One thing I appreciate about being a parent is that though my entire workday be dull, repetitive, or filled with dead-ends, it takes only five minutes with my girls to change my attitude. Children refresh.*
At some point after pick-up, my daughter will say “oh, mom!” and go on about something new or exciting that happened. She passed her swim test. So-and-so has the same shirt as she does.
It doesn’t have to be anything consequential for her excitement to infect me. Soon I’m telling her about something good I had for lunch. I rack my brain to come up with an anecdote from the day to entertain her.
Reading about the Progressive Era for the post this week gave me the same sense of well-being. A sort of positive energy seemed to flow through people then. Some pushed for popular government, others for better working conditions in factories and still others to conserve the country’s forests.

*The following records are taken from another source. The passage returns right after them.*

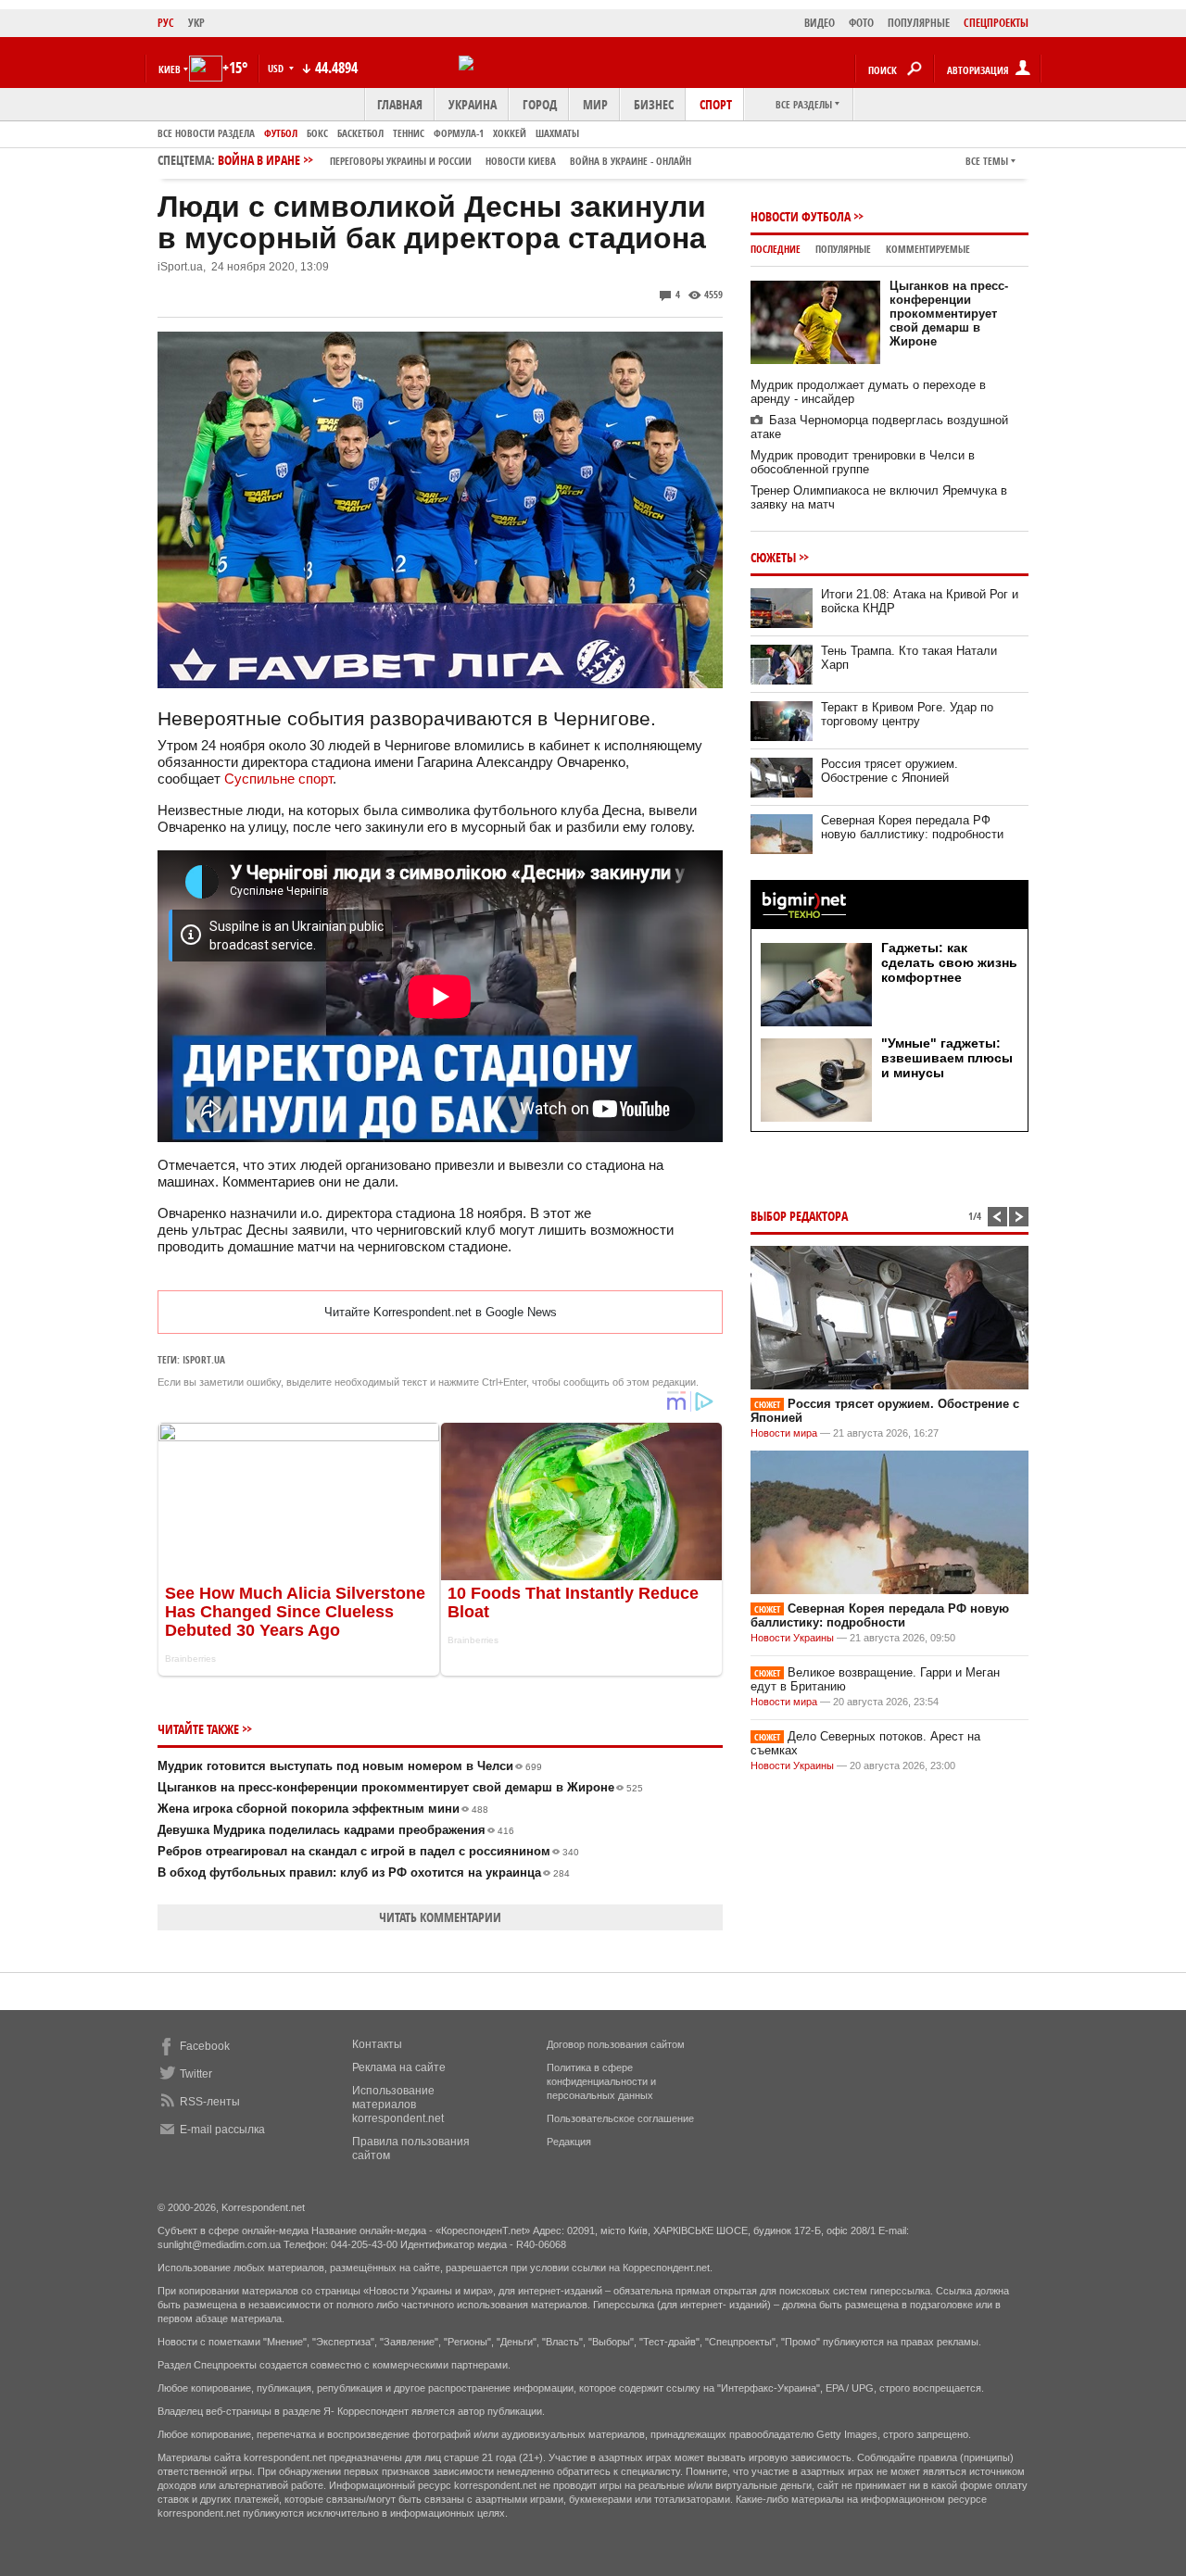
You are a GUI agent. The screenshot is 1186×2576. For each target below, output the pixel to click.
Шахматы (557, 133)
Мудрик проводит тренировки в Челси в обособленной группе (863, 462)
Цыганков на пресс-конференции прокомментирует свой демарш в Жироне (400, 1787)
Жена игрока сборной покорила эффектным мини (323, 1809)
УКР (196, 23)
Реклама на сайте (399, 2067)
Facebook (205, 2046)
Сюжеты (773, 557)
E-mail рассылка (222, 2129)
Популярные (843, 249)
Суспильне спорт (278, 778)
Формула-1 (459, 133)
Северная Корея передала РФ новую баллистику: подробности (912, 827)
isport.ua (204, 1359)
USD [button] (277, 68)
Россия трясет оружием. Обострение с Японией (889, 771)
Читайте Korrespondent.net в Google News (440, 1312)
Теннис (408, 133)
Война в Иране (454, 160)
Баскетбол (360, 133)
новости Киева (521, 161)
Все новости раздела (206, 133)
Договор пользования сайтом (616, 2044)
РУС (166, 23)
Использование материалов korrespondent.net (398, 2104)
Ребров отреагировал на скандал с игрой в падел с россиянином (368, 1851)
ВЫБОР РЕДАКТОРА (799, 1216)
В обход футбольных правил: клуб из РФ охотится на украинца (364, 1872)
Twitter (196, 2073)
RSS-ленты (210, 2101)
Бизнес (654, 104)
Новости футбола (801, 216)
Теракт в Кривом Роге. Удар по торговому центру (907, 714)
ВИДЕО (819, 23)
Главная (400, 104)
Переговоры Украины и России (401, 161)
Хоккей (509, 133)
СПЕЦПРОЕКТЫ (996, 23)
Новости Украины (792, 1637)
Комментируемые (928, 249)
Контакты (377, 2044)
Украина (472, 104)
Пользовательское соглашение (620, 2118)
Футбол (280, 133)
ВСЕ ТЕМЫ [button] (986, 161)
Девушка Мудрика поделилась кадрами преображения (336, 1830)
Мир (595, 104)
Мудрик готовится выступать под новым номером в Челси (350, 1766)
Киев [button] (169, 69)
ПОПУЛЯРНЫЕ (919, 23)
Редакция (569, 2141)
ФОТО (861, 23)
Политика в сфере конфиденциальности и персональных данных (601, 2081)
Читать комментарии (440, 1917)
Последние (776, 249)
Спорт (716, 104)
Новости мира (784, 1433)
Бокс (317, 133)
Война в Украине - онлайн (630, 161)
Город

There were women campaigning for votes. There was a movement that would turn social work into a profession. Just two years before this picture of Clara, in 1908, Lewis Wicks Hine was hired by the National Child Labor Committee to take pictures of his own, documenting the horrors of child labor.
Little as these people had in common, they were alike in seeing the nation, not as a place where everybody went his own way regardless of the plight of others, but as a place where people had a common destiny, where their fortunes were interlocked, and where wise planning, wise statesmanship could devise new instruments of satisfaction for all men.
Frederick Lewis Allen The Big Change: America Transforms Itself, 1900-1950
We’ve still got some want-to-be robber-barons around, yes, but this period in history strengthened our laws and oversight. Pharma bro’s in prison, the Theranos founder is likely on her way and the S.E.C. (not created until 1934) has Elon Musk on speed dial.
There was a time when one of the most important financiers in the country, George Baker, could declare, “It’s none of the public’s business what I do…I owe the public nothing!” I don’t think that statement would be well-received in 2019. No Charitable Giving department would know what to make of it.
In fact, this George Baker began to engage in philanthropy in the 1920s, joining God-gave-me-my-money-Rockefeller. I’m inclined to think that – generous as those donations proved – both did so because they were advised that they should. I think the ethos of the Progressive Era began to hold leaders to a higher ‘moral standard’.
Perhaps since Flo the Progressive Commercial lady has forever destroyed the word “progressive” we could bring back “Square Deal” instead? Square Deal II 2020?
*sometimes
* sometimes…I feel ya! :o) Great post.
Ha – definitely required a footnote. I’m so glad you enjoyed it – so encouraging!